What is expected
The lines from the one with "This screenshot has" through the last line of the material below, copied exactly and free of pictures, make up the whole answer.

Provided data

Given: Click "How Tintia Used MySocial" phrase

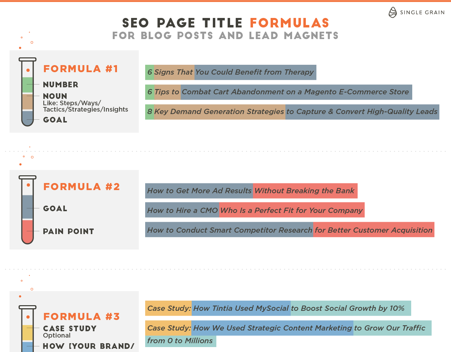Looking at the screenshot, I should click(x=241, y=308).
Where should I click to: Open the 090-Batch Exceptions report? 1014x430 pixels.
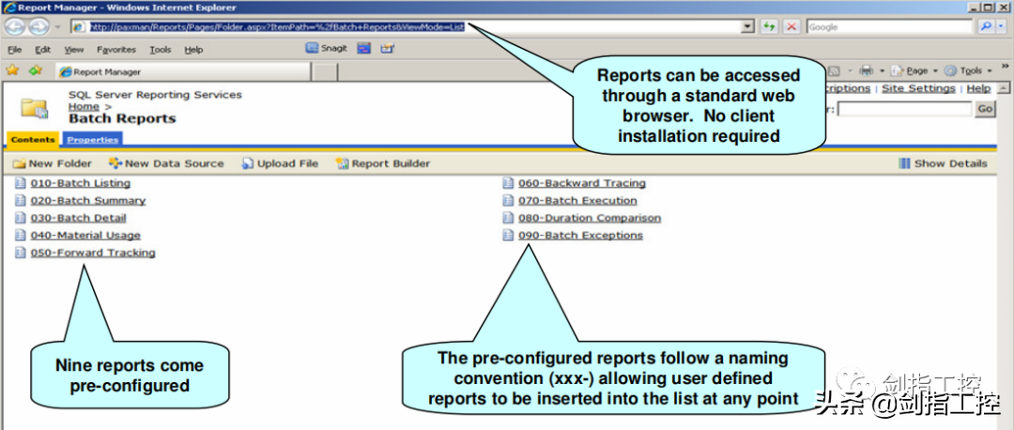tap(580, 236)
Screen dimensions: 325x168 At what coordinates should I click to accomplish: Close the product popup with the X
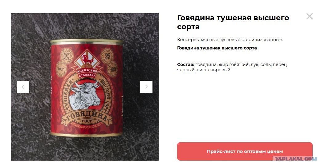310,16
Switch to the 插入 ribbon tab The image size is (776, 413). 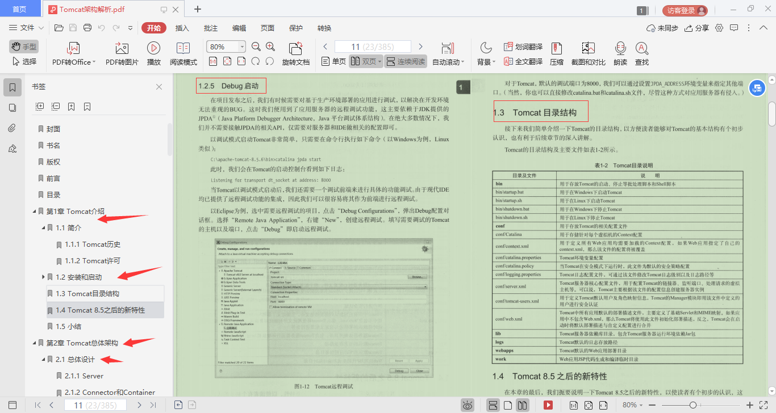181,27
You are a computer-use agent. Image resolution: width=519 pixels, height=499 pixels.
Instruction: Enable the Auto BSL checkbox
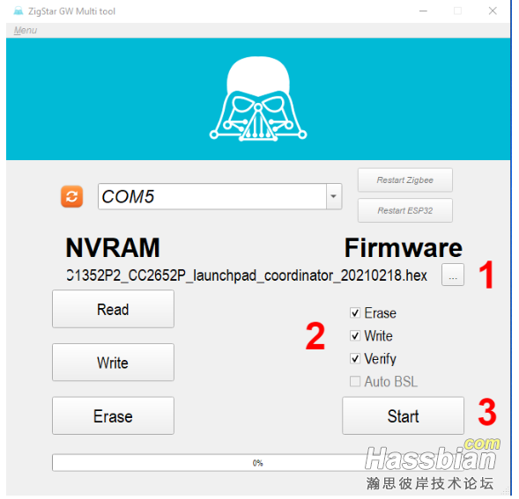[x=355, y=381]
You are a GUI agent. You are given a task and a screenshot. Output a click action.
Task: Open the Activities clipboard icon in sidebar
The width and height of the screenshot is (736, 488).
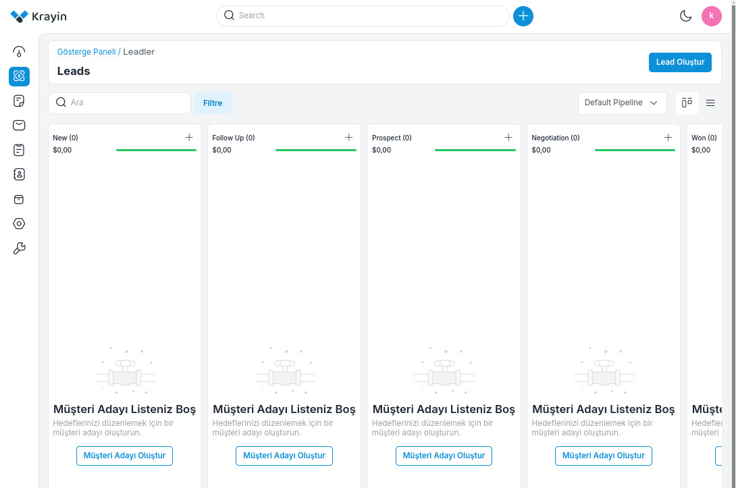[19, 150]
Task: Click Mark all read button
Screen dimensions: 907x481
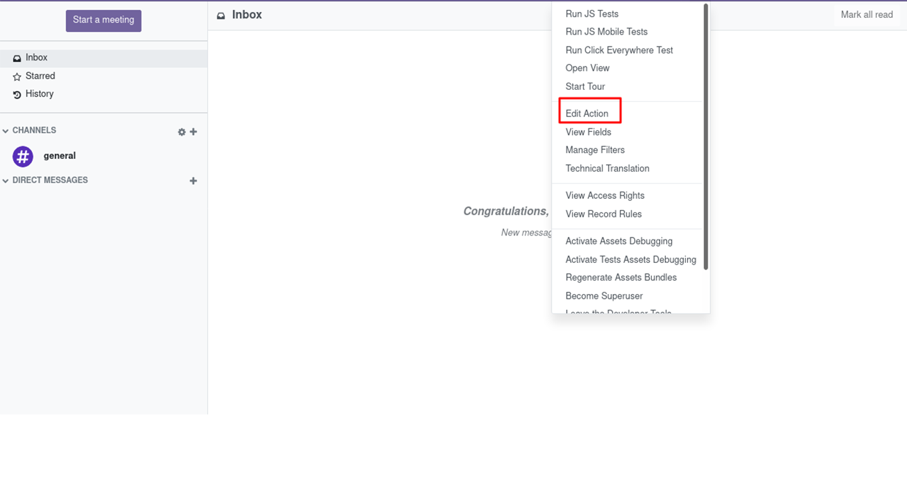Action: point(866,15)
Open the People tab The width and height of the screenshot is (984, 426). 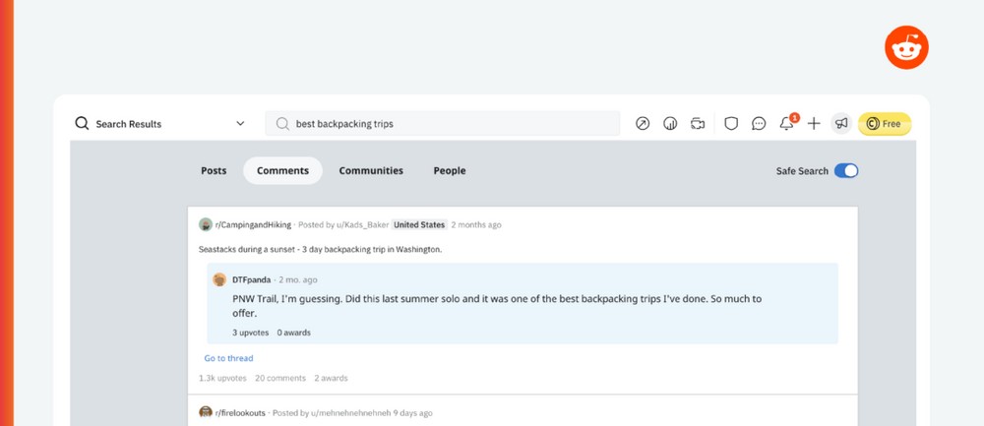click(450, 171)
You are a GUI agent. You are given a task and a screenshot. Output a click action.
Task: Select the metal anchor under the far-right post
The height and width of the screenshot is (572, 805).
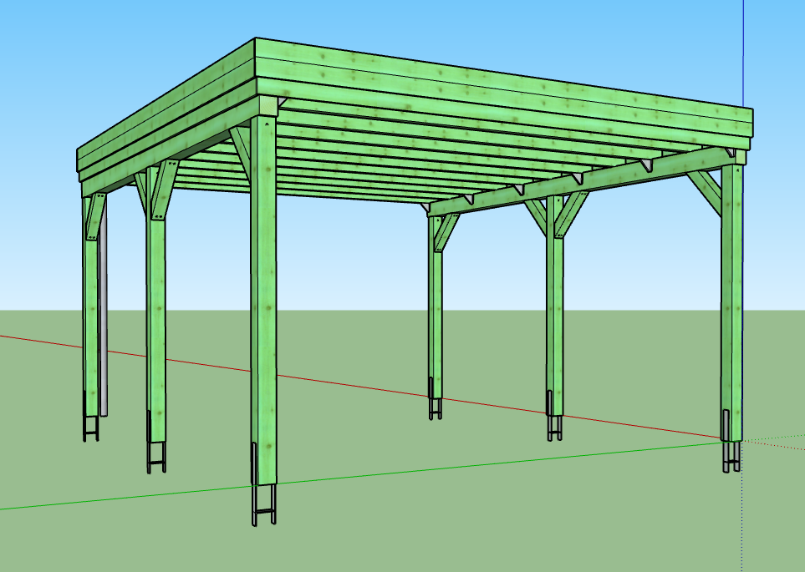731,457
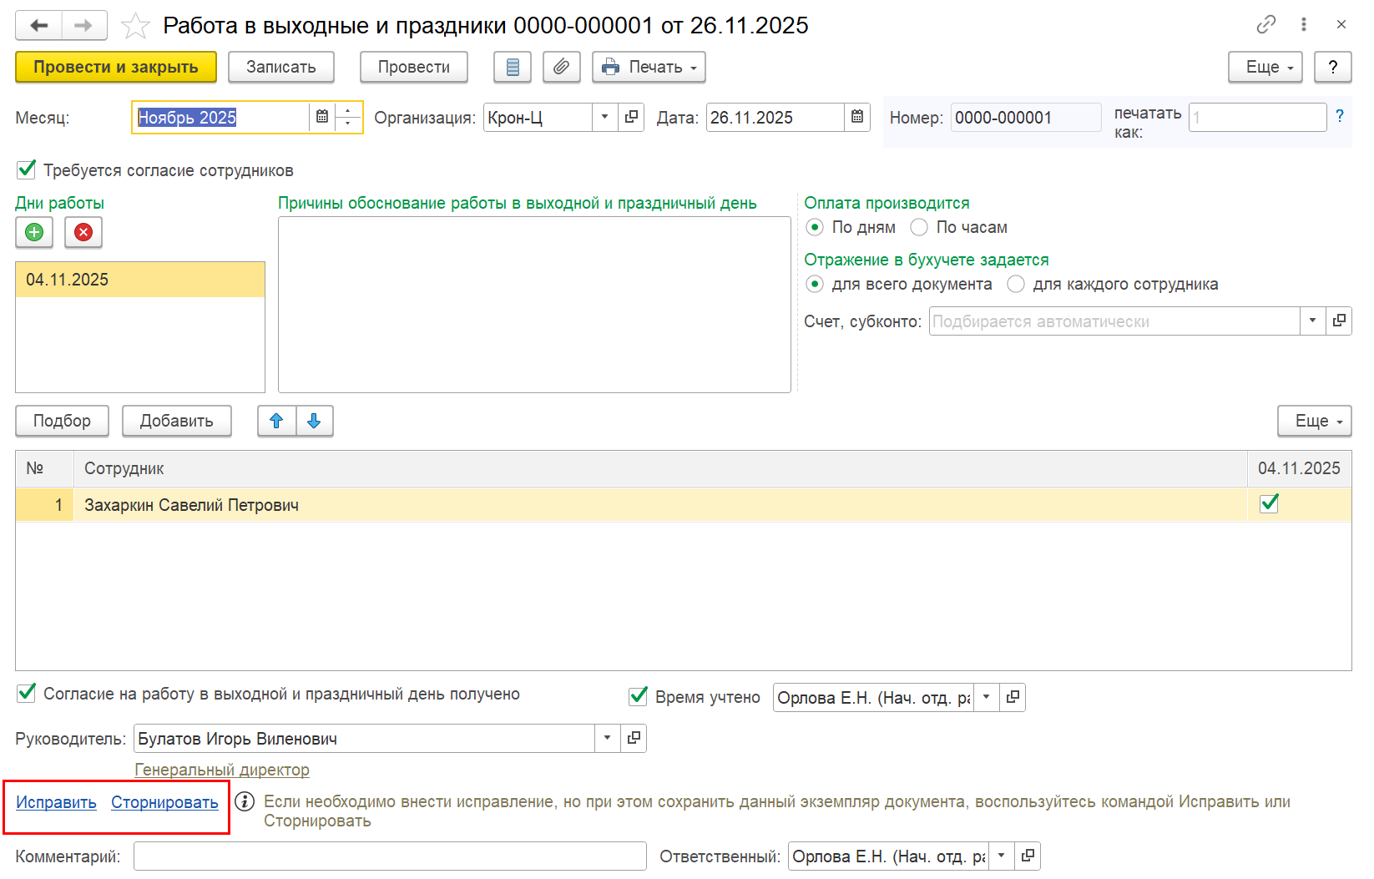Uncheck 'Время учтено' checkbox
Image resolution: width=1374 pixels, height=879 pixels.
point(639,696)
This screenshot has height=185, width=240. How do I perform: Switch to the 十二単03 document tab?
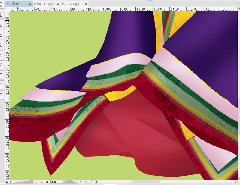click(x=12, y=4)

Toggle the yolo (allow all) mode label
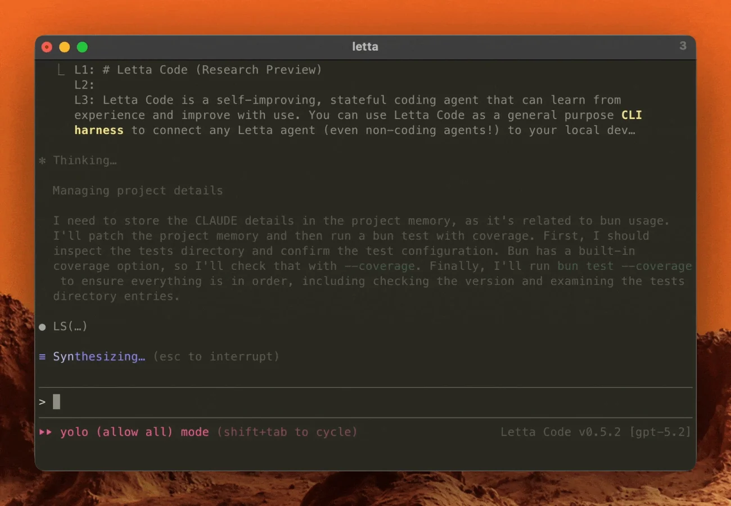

Solution for this problem
This screenshot has height=185, width=240. How do I perform: Switch to the 十二単03 document tab?
click(x=12, y=4)

Toggle the yolo (allow all) mode label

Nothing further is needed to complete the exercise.